**Objective:** Rewrite the records below, swapping each "Where should I click to" for "Where do I click to" and changing nothing else.

================

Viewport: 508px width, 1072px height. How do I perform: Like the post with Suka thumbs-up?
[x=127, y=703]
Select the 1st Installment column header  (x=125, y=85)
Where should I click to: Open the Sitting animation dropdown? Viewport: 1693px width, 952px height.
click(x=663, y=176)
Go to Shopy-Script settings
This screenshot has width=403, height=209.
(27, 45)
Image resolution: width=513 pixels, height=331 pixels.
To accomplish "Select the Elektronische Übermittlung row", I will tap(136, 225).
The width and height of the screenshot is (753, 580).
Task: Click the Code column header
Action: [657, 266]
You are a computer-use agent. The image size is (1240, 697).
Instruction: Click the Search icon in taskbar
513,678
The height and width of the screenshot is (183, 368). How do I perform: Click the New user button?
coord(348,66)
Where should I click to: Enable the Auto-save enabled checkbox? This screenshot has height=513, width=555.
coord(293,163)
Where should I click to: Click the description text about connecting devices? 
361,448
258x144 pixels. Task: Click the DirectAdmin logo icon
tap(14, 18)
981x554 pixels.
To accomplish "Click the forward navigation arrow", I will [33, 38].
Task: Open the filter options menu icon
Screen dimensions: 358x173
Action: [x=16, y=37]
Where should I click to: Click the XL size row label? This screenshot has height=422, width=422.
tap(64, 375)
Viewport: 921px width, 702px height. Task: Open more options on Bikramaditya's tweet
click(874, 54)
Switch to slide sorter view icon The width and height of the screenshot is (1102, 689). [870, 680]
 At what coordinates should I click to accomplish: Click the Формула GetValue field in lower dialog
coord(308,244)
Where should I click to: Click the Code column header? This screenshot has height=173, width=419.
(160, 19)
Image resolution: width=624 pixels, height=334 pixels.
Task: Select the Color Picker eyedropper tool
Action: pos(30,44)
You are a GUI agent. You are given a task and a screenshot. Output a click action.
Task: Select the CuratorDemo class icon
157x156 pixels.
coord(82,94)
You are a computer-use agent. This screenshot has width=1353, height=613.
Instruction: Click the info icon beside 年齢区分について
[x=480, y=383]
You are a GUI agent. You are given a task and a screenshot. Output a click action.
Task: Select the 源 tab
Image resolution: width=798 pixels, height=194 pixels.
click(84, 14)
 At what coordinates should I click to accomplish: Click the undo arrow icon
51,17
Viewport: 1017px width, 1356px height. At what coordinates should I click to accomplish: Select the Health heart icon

================

**The solution:**
Viewport: 508px width, 1072px height. How do I perform: Like the post with Suka thumbs-up?
[x=127, y=703]
Select the 1st Installment column header  (x=125, y=85)
Where do I click to: Open the Sitting animation dropdown? Viewport: 1693px width, 952px height.
click(x=663, y=176)
Go to Shopy-Script settings
This screenshot has width=403, height=209.
(27, 45)
Image resolution: width=513 pixels, height=331 pixels.
To accomplish "Select the Elektronische Übermittlung row", I will tap(136, 225).
The width and height of the screenshot is (753, 580).
Task: Click the Code column header
Action: [657, 266]
You are a computer-use agent. The image size is (1240, 697).
Instruction: Click the Search icon in taskbar
513,678
The height and width of the screenshot is (183, 368). How do I perform: Click the New user button?
coord(348,66)
Where do I click to: Enable the Auto-save enabled checkbox? This screenshot has height=513, width=555.
coord(293,163)
Where do I click to: Click the description text about connecting devices? 
361,448
258x144 pixels. Task: Click the DirectAdmin logo icon
tap(14, 18)
981x554 pixels.
To accomplish "Click the forward navigation arrow", I will [33, 38].
Task: Open the filter options menu icon
Screen dimensions: 358x173
Action: [x=16, y=37]
Where do I click to: Click the XL size row label? This screenshot has height=422, width=422.
tap(64, 375)
Viewport: 921px width, 702px height. Task: Open more options on Bikramaditya's tweet
click(874, 54)
Switch to slide sorter view icon The width and height of the screenshot is (1102, 689). [870, 680]
 At what coordinates should I click to accomplish: Click the Формула GetValue field in lower dialog
coord(308,244)
Where do I click to: Click the Code column header? This screenshot has height=173, width=419.
(160, 19)
Image resolution: width=624 pixels, height=334 pixels.
Task: Select the Color Picker eyedropper tool
Action: pos(30,44)
You are a GUI agent. You are given a task and a screenshot. Output a click action.
Task: Select the CuratorDemo class icon
157x156 pixels.
coord(82,94)
You are a computer-use agent. This screenshot has width=1353, height=613.
Instruction: Click the info icon beside 年齢区分について
[x=480, y=383]
You are a GUI agent. You are given a task and a screenshot. Output a click action.
Task: Select the 源 tab
Image resolution: width=798 pixels, height=194 pixels.
click(84, 14)
 At what coordinates should I click to accomplish: Click the undo arrow icon
51,17
Viewport: 1017px width, 1356px height. At what coordinates should I click to accomplish: Select the Health heart icon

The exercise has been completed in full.